Sunday, July 17, 2005

armored infant vehicle



in the urban jungle of manhattan, shit happens. the kid was saved by her (and i'm not making this up) "mountain buggy urban double stroller," the kiddie equivalent of a s.u.v., when a building collapsed on top of her. the stroller is a $600 deluxe infant-mobile with 12 inch air-filled tires and a sturdy aluminum frame. when the building collapsed, the kid was cocooned inside the buggy compartment. i mean, look at this thing. most strollers are a little less "deluxe".

they should really start advertising this thing, like an "armageddon" or a "war of the worlds" sort of spot where some outside force attacks a metropolis, which ends up covered in rubble. a building falls on a baby in a carriage, and after the catastrophe, the baby crawls out unharmed, giggling and cooing.

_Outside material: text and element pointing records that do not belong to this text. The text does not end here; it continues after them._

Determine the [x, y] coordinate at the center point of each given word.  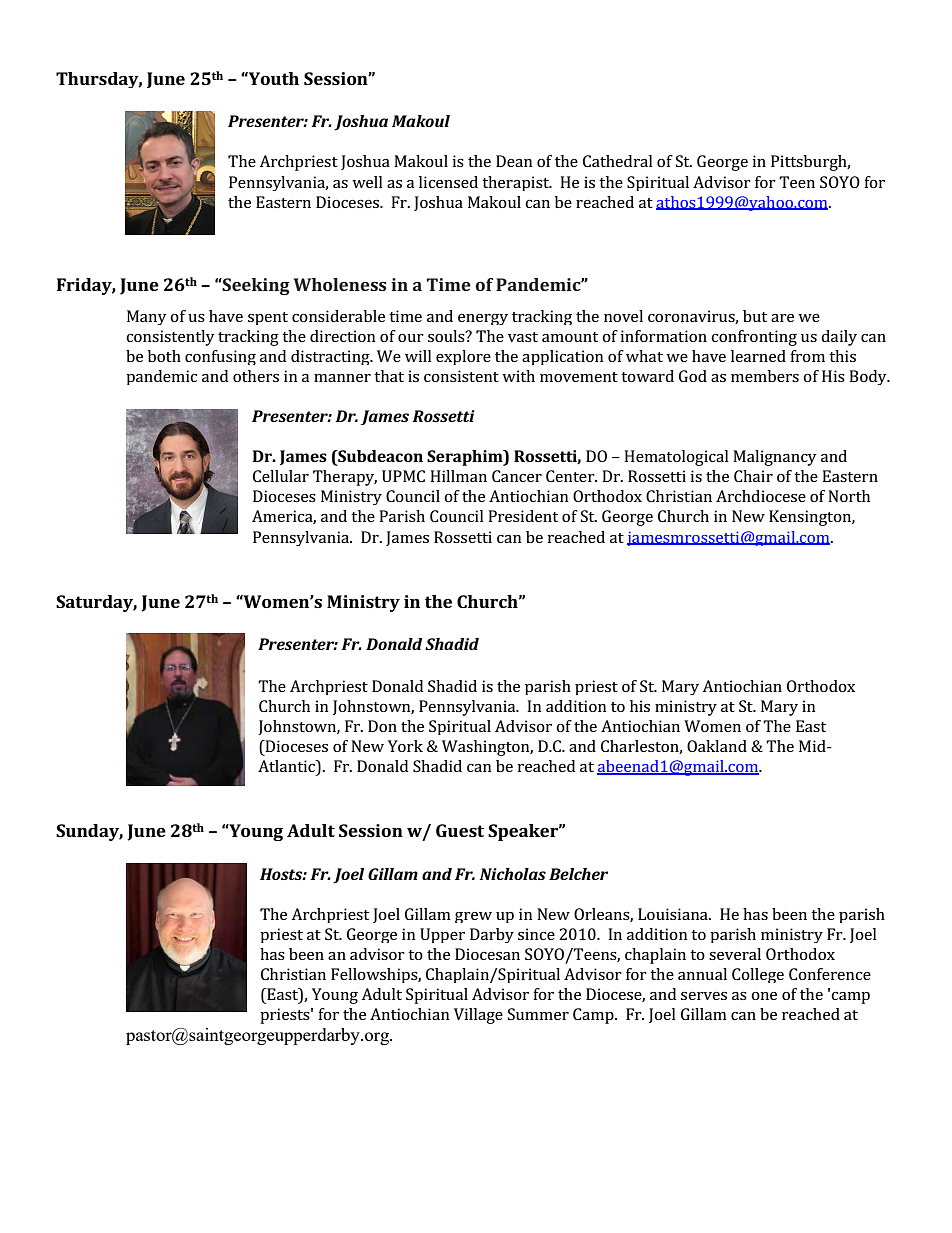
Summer [538, 1014]
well [367, 182]
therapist [516, 183]
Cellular [281, 476]
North [849, 496]
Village [478, 1016]
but [755, 316]
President [523, 516]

subway passengers often get testy about large baby strollers with ridiculous tires that resemble battering rams. they should have this kid dress up in a wonder woman outfit, get rolled into the 2/3 during rush hour, and say, "who's yer daddy now, bitches!" i mean, if you take public transportation, expect to run into anything and everything. schizophrenics, panhandlers, screaming teenagers, and over-protective mothers with their behemoth baby carriages. it's the nature of the beast. if ya don't like it... WALK!

okay, clearly i'm going nuts. back to studying.